*** Opening of Record set ***

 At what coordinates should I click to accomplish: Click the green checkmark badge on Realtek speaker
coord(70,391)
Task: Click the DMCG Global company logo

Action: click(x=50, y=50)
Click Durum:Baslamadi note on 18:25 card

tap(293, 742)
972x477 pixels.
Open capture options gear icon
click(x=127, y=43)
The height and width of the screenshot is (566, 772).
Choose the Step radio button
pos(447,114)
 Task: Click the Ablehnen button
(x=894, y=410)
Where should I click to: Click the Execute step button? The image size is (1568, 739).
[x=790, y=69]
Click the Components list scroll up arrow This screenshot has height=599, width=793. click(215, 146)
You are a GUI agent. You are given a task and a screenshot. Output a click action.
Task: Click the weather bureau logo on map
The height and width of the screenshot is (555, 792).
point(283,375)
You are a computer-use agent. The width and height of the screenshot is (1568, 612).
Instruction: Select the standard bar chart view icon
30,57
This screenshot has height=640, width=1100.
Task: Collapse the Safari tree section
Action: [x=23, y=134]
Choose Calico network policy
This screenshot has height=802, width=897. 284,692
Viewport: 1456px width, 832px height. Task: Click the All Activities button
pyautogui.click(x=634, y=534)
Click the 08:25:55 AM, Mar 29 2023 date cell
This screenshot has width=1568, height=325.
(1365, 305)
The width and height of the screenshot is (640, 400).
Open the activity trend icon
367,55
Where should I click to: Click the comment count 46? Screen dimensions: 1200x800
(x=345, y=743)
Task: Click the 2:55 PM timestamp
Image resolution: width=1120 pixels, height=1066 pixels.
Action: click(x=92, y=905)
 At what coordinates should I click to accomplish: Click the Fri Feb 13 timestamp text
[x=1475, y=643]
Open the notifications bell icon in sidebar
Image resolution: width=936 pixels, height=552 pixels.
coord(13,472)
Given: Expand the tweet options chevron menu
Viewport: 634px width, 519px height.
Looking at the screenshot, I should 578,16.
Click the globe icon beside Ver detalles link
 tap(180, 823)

*** Close of Record set ***

• [Exercise description]
Filter the entries above down to the lines that contain "agent".

• [Reply]
You are a GUI agent. You are given a task and a screenshot. Output a click action.
You are a computer-use agent. The width and height of the screenshot is (1568, 612).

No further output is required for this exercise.